→ Prompt A:
In the breastfeeding story, what condition did the daughter have that made it hard for her to draw milk?
→ Prompt B:
According to the breastfeeding story, why was there still a lot of learning to do even after the daughter's tongue tie was corrected?
→ Prompt C:
Write the next part of the breastfeeding story, picking up after its final sentence.

→ Excerpt provided:
________________________________________

This is me. I'm tired, still very postpartum and I'd just started up my second round of antibiotics for mastitis. My baby had just had her tongue tie fixed, which had made our nursing relationship start off a little rocky.
Don't be afraid. This isn't a story about how my breastfeeding relationship with my daughter was littered with struggle and stubbornness, though I am very stubborn. This also isn't a story meant to shame mamas who are on the brink of calling it on this whole nursing thing or the mamas who've long since made that decision.
This is a story to detail another option out there, show there are ways to overcome breastfeeding difficulty and that those decisions should be made by you and what your heart is telling you. If your heart is saying "Dang it, I want this breastfeeding thing to work!" then that's awesome! If you're like "Yeah, I've worked really hard, given my best to my baby and now I need to give my best to myself" I think that is awesome too. Let's begin.
Breastfeeding is Natural
Yes, breastfeeding is natural in so much that you're feeding your baby with the food specifically designed for them. Mamas, there is not this animal instinct that kicks in and tells you exactly how to get that food into your baby. That's why there are lactation experts and people like me, your doula, to be there for you.
My daughter had tongue tie, which means her little tongue was attached a bit too much to the bottom of her mouth. This condition is very common and made her ability to draw milk from my breast difficult. This resulted in very sore nipples, cracking and mastitis.
We tried a lot of different techniques which provided small leaps in success. From using a nipple shield and nipple creams, to spoon feeding and eventually a small procedure to correct her tongue tie. All of this helped, but we still had to catch up. My daughter had been learning to nurse incorrectly, so there was still a lot of learning before we finally got the hang of this breastfeeding thing.
Then I got mastitis again. I freaking lost it you guys. How could this happen again? We fixed everything? This was supposed to be magically better. Why do my toes still curl when my baby latches? What in the fork is going on?
My daughter was going through a growth spurt and wanting to nurse all the time, I wasn't going to make it. I wanted to quit. But dang it, I wanted to experience at least once what it felt like to have my baby breastfeed without it ending in tears.

________________________________________

→ Saved data entries:
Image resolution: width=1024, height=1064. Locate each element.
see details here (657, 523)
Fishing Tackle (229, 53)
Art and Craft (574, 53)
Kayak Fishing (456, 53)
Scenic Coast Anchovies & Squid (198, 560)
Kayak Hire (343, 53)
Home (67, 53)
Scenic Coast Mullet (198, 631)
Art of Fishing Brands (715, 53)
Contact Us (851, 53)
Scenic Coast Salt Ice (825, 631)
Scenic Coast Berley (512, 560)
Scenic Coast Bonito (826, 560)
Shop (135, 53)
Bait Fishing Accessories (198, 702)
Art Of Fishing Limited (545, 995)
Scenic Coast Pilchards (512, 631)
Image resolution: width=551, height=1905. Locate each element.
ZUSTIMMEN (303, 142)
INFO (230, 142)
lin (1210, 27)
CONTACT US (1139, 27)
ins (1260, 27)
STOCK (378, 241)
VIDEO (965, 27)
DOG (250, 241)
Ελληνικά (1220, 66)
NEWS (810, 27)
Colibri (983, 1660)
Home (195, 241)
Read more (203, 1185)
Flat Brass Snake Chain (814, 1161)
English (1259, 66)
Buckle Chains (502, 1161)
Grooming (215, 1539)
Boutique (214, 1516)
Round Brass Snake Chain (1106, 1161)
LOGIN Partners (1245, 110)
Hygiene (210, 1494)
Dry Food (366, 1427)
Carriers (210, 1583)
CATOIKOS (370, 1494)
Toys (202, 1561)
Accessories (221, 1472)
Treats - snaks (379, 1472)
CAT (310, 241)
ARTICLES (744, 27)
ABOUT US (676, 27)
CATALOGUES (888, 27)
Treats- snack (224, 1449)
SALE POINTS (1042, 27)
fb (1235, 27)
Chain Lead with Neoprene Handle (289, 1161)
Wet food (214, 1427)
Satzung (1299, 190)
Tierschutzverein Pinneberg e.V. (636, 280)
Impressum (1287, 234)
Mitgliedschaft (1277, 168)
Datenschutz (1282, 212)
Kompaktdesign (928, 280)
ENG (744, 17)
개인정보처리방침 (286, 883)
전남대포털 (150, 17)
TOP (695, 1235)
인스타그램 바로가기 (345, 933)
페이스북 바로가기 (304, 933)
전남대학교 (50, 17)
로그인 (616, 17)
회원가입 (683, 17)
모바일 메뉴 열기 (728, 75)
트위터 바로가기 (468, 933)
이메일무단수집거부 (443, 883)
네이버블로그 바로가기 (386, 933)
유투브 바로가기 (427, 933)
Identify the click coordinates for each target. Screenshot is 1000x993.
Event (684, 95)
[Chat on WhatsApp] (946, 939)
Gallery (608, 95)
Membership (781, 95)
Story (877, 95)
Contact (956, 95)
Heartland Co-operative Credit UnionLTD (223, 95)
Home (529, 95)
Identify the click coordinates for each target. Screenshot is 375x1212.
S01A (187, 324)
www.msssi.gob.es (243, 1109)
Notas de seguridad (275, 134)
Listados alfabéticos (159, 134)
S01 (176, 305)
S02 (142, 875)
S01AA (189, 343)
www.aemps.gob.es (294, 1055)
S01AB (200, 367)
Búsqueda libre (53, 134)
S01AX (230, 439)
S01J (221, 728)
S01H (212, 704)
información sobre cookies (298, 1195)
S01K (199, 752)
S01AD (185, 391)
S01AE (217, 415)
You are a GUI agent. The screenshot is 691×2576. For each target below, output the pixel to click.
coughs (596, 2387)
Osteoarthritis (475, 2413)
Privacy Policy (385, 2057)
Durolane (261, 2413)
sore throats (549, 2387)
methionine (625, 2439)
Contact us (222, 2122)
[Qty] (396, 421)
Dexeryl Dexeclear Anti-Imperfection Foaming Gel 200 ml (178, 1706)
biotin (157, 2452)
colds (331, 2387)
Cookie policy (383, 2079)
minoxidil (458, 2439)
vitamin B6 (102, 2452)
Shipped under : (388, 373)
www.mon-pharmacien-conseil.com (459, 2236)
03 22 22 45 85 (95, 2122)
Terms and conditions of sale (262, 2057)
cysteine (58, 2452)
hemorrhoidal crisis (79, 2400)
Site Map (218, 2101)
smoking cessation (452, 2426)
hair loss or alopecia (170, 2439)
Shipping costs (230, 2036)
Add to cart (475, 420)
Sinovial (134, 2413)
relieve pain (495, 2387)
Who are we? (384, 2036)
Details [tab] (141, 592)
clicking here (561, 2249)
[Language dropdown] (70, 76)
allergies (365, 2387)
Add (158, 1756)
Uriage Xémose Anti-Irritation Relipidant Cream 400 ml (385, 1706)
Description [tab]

________________________________________

→ Task result A:
She had tongue tie.

→ Task result B:
The daughter had been learning to nurse incorrectly. So although the procedure and the other techniques helped, mother and baby still had to catch up before they got the hang of breastfeeding.

→ Task result C:
I met with another lactation consultant. Serendipity led me to this woman at the right time, because we fit. She saw me. She got me. She knew just what I needed at that exact time. A nursing holiday.
A nursing holiday doesn't sound luxurious, but folks, it really is. My lactation angel suggested I take 24 to 48 hours to stop breastfeeding. Yep. Stop breastfeeding.
She wanted me to take time to not only let my nipples heal, but my spirit heal as well. She suggested I use my breast pump every two hours to express milk and prevent engorgement and then feed my baby that milk from a bottle. She taught my husband and I how to feed my daughter with a bottle in a way that slowed milk flow and would help make the transition back to breast easier.
Then she said "Take this time for yourself and after your holiday is over, reassess if you want to keep breastfeeding." I had an out if I wanted it. That acknowledgment from another person that I still had control gave me the renewed spirit to keep breastfeeding.
Because it was a weekend, my husband was able to feed my daughter while I pumped and stayed in bed mending my body and soul. I remember thinking really hard about what I wanted, what I would regret and what I was okay with. I ended my holiday and I made my decision.
Where Are They Now?
It took several months to get into a groove with my daughter while nursing. I pumped for a year and a half. She went on nursing strikes. Sometimes we'd supplement with a formula if we needed to. She night nursed until she was 11-months-old. She's two and she's still nursing.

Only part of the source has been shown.